La sceneggiata di ieri è stata organizzata in gran segreto, appendice del G20 di Osaka in Giappone, dove Trump è stato il solito rompiscatole sui fronti multilaterali – scambi, clima, innovazione – e dove ha vantato come successi tutti i suoi bilaterali, a iniziare dai due più attesi e sulla carta spinosi con i presidenti russo Vladimir Putin e cinese Xi Jinping. Il colloquio con Xi ha prodotto – proprio come avvenne l’anno scorso al G20 di Buenos Aires – un riavvio dei negoziati commerciali Usa-Cina. Xi, che è stato di recente a Pyongyang, oltre che a Mosca, ha certamente fornito qualche input a Trump sui rapporti con la Corea del Nord.

Il magante presidente è poi andato da Osaka a Seul, per incontrare il vero artefice di questa nuova distensione coreana, il presidente sud-coreano Moon Jae-in; e, quindi, al confine tra le due Coree, lungo la linea demilitarizzata che corre sull 38° parallelo e che, dal 1953, è una delle frontiere più calde al Mondo. A Panmunjon, dove, nell’inverno del 2018, si erano già incontrati Moon e Kim, ci sono stati lo ‘sconfinamento’ di Trump e la stretta di mano con Kim.

Dopo la simbolica ‘passeggiata’ in territorio nord-coreano, i due sono tornati alla linea di confine, dove si sono messi in posa per le foto di rito. Ripassati a Sud, hanno risposto con accenti retorici alle domande dei giornalisti: Kim, “E’ un passo che apre un nuovo futuro”; Trump, “è un onore” essere stato il primo presidente Usa ad andare al Nord, “è un grande onore”.

I due sono poi stati raggiunti da Moon e, quindi, hanno avuto un colloquio informale, in un edificio di servizio. Ne è scaturita – fonte Trump – l’ipotesi di riprendere a luglio i negoziati sul nucleare, che, finora, non hanno prodotto alcun risultato, anche perché gli Usa non hanno fatto concessioni sul fronte delle sanzioni.
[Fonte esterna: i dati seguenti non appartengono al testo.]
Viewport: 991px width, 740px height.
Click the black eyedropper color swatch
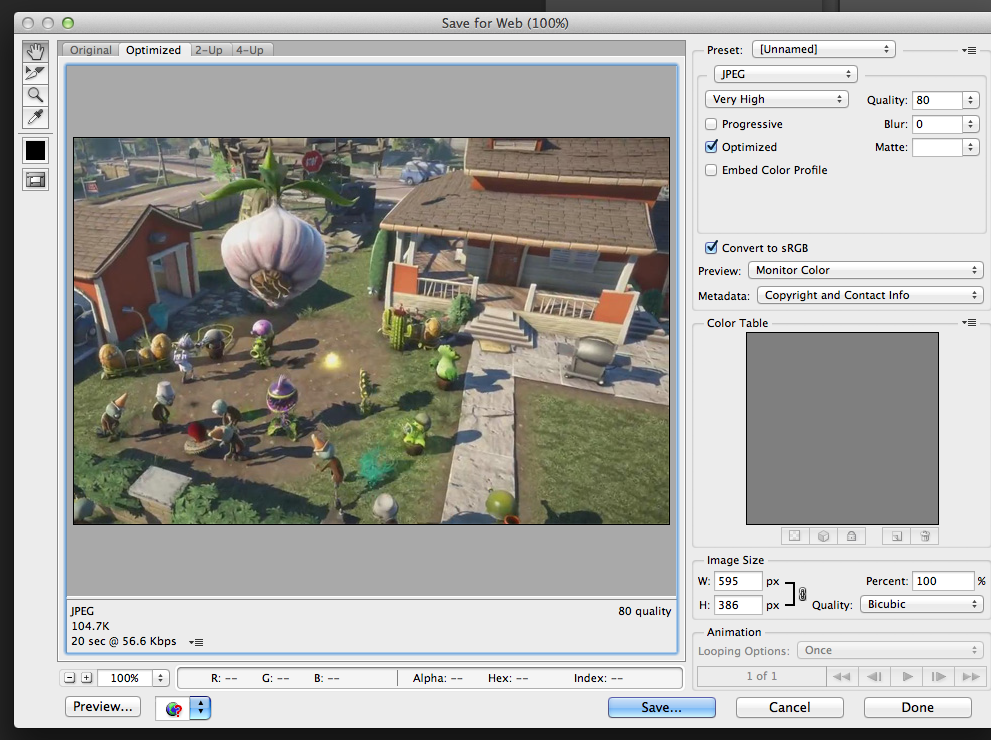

Il gesto di Trump, che era nell’aria da sabato a Osaka, ma che non era stato confermato, ha suscitato echi positivi in Estremo Oriente ed ha acceso una speranza in Papa Francesco (“sia un passo verso la pace”). A Washington, invece, i leader democratici e gli aspiranti alla nomination per Usa 2020 sono estremamente critici sullo “show con il dittatore” del presidente, che – osservano all’unisono – continua a legittimare con i suoi comportamenti il terzo rampollo dell’unica dinastia comunista esistente.

Senza per altro ottenere risultati: Trump tratta da amico Kim, che ha l’atomica; e tratta da nemico l’Iran, che non ce l’ha e che s’è impegnato a non dotarsene. Una contraddizione stridente, che potrebbe essere forviera di conseguenze.

Nonostante la cordialità ostentata dai due presidente e le promesse di denuclearizzare la penisola, Kim continua a percorrere la strada del nucleare. Secondo il Sipri, l’Istituto di Stoccolma che è un’autorità in materia, la Corea del Nord ha prodotto nel 2018 circa una decina di nuove testate atomiche e dispone, al 31 dicembre, di due o tre decine di ordigni. Il Nord “continui a dare priorità ai programmi militari atomici quale parte centrale delle sue strategie sulla sicurezza nazionale, anche se nel 2018 ha annunciato una moratoria sui test atomici e sui lanci di missili a medio e lungo raggio”. E a maggio c’è pure stata una prova di forza missilistica.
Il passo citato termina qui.